MINGE, Judge (dissenting)

            I respectfully dissent.  I agree with the majority that the district court did not err in granting summary judgment against appellant with respect to the fraud claim.  However, summary judgment should not have been entered against the appellant’s claims under paragraph 3, “Seller’s Representations and Warranties” of the Business Sale Agreement.  That paragraph is ambiguous; its reach is unclear.  Subparagraph 3(d) of the Business Sale Agreement titled “Financial Disclosures” reads as follows:

(d)  Financial Disclosures.  Seller has furnished Buyer with financial data reflecting the operations of the Business.  All financial disclosures fairly present the financial position  of Seller and the results of its operations.  Seller warrants that all information provided to Buyer, including information with respect to inventories, revenues and costs, is true and accurate.  Seller acknowledges that Buyer has relied upon data provided by Seller in order to formulate its purchase price.

 

(Emphasis added.)  Subparagraph 3(g) entitled “Completeness of Disclosures” reads as follows:

(g)  Completeness of Disclosures.  None of the representations or warranties made by Seller contains or will contain any untrue statement of a material fact or omits or will omit any material fact, the omission of which would be misleading.

 

(Emphasis added.)  I submit that the language in subparagraphs 3(d) and 3(g) does not exclude oral representations. 

Oral representations that Lloyd, Daniel, and Mark Olsen were not active in the business, that the current employees could successfully operate the business on their own, and that the then-current inventory level was adequate appear to be seen as a type of financial disclosure.  These representations appear to be “information with respect to inventories . . . and costs” and are “data” as those terms are used in subparagraph 3(d).  Appellant has introduced evidence that these claimed representations go to the core of the financial prospects of a business.  If erroneous, each would be an “untrue statement of a material fact” or if not complete, each may omit a “material fact, the omission of which would be misleading.”  The nature and extent of the discussions in which representations were made, whether these representations are “financial disclosures” covered by paragraph 3 of the Business Sale Agreement, and whether appellant misconstrued them or unjustifiably viewed them as warranties involve extrinsic evidence.  Resolving ambiguities with the use of extrinsic evidence is a question of fact for trial.  Turner v.

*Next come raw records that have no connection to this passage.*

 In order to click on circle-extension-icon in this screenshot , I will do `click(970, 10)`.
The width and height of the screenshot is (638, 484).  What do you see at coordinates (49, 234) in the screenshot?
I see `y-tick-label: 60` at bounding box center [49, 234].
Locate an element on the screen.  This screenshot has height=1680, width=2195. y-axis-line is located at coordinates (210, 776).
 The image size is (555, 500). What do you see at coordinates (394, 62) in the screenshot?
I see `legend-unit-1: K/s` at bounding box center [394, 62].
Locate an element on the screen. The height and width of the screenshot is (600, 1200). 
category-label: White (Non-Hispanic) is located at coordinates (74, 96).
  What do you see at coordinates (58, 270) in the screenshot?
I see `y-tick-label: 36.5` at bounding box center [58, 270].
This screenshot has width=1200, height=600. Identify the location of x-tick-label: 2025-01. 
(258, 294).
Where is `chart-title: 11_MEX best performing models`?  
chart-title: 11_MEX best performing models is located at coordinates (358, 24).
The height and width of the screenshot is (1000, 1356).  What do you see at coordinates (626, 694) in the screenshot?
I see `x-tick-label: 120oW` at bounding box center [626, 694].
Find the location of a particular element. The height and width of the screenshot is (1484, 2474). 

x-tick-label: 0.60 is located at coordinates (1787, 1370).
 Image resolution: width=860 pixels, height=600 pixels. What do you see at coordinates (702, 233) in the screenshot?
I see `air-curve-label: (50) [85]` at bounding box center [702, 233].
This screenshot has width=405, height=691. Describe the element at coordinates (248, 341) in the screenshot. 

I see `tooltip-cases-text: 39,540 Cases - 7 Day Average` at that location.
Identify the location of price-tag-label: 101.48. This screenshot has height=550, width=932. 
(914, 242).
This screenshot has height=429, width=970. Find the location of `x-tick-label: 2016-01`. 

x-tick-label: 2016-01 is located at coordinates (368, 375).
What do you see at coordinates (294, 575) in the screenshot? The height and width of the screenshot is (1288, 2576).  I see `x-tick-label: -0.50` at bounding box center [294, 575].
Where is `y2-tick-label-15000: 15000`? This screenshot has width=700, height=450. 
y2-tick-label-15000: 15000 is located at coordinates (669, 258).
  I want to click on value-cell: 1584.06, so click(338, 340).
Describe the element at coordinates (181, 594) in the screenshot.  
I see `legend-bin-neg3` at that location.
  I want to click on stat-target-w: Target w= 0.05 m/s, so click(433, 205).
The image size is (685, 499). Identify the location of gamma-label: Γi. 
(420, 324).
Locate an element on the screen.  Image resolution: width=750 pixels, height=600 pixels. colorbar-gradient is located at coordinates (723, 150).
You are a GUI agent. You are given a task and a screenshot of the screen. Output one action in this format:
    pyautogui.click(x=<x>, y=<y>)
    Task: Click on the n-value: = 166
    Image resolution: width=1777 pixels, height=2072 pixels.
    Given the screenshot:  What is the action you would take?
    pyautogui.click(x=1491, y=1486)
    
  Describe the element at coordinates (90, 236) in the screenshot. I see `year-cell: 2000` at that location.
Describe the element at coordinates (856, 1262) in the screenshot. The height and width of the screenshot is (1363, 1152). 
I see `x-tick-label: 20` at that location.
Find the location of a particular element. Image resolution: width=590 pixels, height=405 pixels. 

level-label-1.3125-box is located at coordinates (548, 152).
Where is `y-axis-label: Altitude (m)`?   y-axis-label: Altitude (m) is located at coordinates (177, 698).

Alpha Phi Sorority House, 276 N.W.2d 63, 66 (Minn. 1979). 

I am not suggesting that appellant should prevail.  Rather, I would reverse the summary judgment on the breach of warranty claim.  Representations, warranties, and financial disclosures should be held to an exacting standard.

 



* Retired judge of the Minnesota Court of Appeals, serving by appointment pursuant to Minn. Const. art. VI, § 10.

[1] Because we conclude that the timing of the statements precludes any finding of inducement or reliance, we decline to consider other arguments the district court found persuasive concerning inducement or the existence of reasonable reliance.